## PASSAGE SHOWN:
= = = =

KNOXVILLE, Tenn. (WATE) – A disabled Knoxville man has found himself deep in debt and wonders why he ever believed he had won money. All it takes are a few key taps on their computer and scammers can ruin the lives of many unsuspecting victims.
The scammers who hoodwinked a Knoxville man are much richer now. The ruse they used is an old one, but the methods are new. With personal information widely available on social media and with many willing to share it, all scammers have to do is clone a fake message on Facebook or Facebook Messenger and if they get a bite from an unsuspecting victim, they never give up.
Michael, who did not want his last name published, is moving into a smaller apartment in South Knoxville. He’s broke and in deep debt. Not long after he was burned in an accidental house fire last May, he fell for a scam.
Michael’s recovery from the burns took months.
“After the accident it was rough. I got laid off my job,” Michael said.
Michael said he had some savings, but not much. While recuperating, Michael says Debbie, an old friend, sent a text saying due to his disability he was eligible for money.
“[She said] that she had received a $150,000 check and my name was on the list too,” Michael said. “. I trusted Debbie. Like I said, we grew up together. She said I would have to put some money towards it.”
Michael says his friend Debbie told him to reach out to a man named Brandon Smith in Lagos, Nigeria. Michael was to pay some advance fees using gift cards to receive his cash reward.
“I have probably about seven or eight, maybe even $10,000 worth of gift cards,” he said.
Once the scammer had Michael hooked, he wanted more from him. He showed WATE receipts for iPhones that he was ordered to send to Nigeria. Michael didn’t ask why.
“These are the Apple bags for the phones I had to get. Each bag contained about six or seven phones each time,” he said.

= = = =

## GOAL OF THE EXERCISE:
Continue the news report about the Knoxville man caught in a gift-card scam, picking up right after its last sentence.

= = = =

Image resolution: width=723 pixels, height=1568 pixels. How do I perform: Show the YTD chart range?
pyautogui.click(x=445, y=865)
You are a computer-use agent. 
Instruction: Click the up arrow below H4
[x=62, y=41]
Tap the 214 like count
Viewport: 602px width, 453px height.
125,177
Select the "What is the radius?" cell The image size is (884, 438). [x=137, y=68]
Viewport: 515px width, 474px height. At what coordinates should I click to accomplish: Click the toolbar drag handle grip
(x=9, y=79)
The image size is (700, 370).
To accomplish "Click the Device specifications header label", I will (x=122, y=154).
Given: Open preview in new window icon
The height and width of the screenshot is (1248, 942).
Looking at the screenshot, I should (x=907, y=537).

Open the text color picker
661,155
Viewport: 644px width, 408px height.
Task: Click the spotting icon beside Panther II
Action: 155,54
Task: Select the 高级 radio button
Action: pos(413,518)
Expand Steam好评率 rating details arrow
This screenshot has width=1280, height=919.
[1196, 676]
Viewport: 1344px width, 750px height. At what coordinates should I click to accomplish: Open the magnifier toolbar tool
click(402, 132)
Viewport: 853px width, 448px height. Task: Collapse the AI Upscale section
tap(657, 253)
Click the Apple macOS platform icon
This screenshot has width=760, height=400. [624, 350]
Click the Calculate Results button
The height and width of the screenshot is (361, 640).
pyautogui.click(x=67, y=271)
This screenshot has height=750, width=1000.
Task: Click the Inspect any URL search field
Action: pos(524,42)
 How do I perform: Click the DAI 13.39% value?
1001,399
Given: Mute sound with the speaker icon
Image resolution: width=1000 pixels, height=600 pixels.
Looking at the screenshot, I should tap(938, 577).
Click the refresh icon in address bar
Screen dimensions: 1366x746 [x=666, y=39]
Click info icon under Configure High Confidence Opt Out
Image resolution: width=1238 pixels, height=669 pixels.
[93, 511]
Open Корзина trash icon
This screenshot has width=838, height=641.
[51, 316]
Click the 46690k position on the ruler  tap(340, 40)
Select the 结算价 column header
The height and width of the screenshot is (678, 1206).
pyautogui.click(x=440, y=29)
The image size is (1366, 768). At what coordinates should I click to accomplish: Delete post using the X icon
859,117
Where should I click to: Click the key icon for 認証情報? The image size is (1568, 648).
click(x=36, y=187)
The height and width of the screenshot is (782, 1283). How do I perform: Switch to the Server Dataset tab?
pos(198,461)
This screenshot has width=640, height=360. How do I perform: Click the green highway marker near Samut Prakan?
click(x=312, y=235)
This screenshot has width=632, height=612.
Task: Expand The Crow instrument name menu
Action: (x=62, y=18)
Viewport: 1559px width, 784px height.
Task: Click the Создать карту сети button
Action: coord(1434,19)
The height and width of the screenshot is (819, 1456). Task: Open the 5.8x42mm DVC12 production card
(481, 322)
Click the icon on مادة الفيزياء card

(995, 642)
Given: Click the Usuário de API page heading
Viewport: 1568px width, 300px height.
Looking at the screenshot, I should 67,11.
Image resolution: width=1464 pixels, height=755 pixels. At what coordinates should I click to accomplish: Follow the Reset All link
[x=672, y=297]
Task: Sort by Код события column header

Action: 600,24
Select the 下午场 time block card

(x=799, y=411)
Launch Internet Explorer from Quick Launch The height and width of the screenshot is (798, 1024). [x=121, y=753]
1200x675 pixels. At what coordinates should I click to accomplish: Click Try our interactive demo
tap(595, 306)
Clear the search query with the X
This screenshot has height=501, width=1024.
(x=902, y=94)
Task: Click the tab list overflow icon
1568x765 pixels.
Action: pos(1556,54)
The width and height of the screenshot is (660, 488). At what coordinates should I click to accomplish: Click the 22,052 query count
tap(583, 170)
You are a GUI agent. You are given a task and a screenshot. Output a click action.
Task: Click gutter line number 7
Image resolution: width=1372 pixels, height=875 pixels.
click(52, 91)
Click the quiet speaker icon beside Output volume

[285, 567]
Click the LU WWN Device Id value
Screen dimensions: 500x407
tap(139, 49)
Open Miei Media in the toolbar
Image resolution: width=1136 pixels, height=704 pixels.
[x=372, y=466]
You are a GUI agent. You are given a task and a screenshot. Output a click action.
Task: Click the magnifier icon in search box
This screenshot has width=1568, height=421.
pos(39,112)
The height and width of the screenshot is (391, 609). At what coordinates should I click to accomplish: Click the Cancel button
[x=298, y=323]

= = = =

## EXPECTED ANSWER:
He was told the UPS facility in North Knoxville is where the $150,000 would be sent. But more fees were needed to pick it up the money and the scammers were shifty. Michael’s Discover card was targeted next.
“It maxed out my credit card so much. I put $32,000 on my Discover card,” he said.
Since then, he’s changed his account number.
“They managed to get into my bank account,” said Michael, showing a bank statement where thousands of dollars were taken.
Michael says he lost close to $50,000.
“He actually gave me tracking numbers for delivery of the check,” said Michael.
At one point Michael questioned Brandon Smith. Smith sent a reply saying: “I’m not cheating you, don’t think of me as a bad person.”
By this time Michael’s savings were gone. He admits he was naive.
“I think I’m an idiot. I know I’m an idiot. I just had hope,” Michael said.
The national publication Consumer Reports released an article last year explaining why some people are vulnerable to scams. Facing a rough patch is one of them. It fits right in with Michael’s circumstances: loss of a job and recovering from his injuries mounting medical bills.
A Federal Trade Commission study found your odds of being scammed more than double when you experience some sort of life trauma that a person’s cognitive capacity to spot scams diminishes according to the report.
Michael realizes now his friend Debbie never sent that initial message. It came directly from the scammers.
“Even if it’s a friend who texts you saying you have won something, don’t believe it is true because once you start sending stuff like this it just escalates. It just ripped me off,” Michael said.
Michael believed that $150,000 check would be delivered by UPS. The worldwide delivery company is aware that fraudulent communications by third parties using the UPS brand is prevalent.
On its website, UPS provides a warning that “unscrupulous” third parties will claim a package is waiting to be delivered at a nearby facility. UPS says before paying anyone in advance, verify the local phone number and call it, making sure it is the real UPS facility.
Michael says he wishes he had known of this warning many months ago.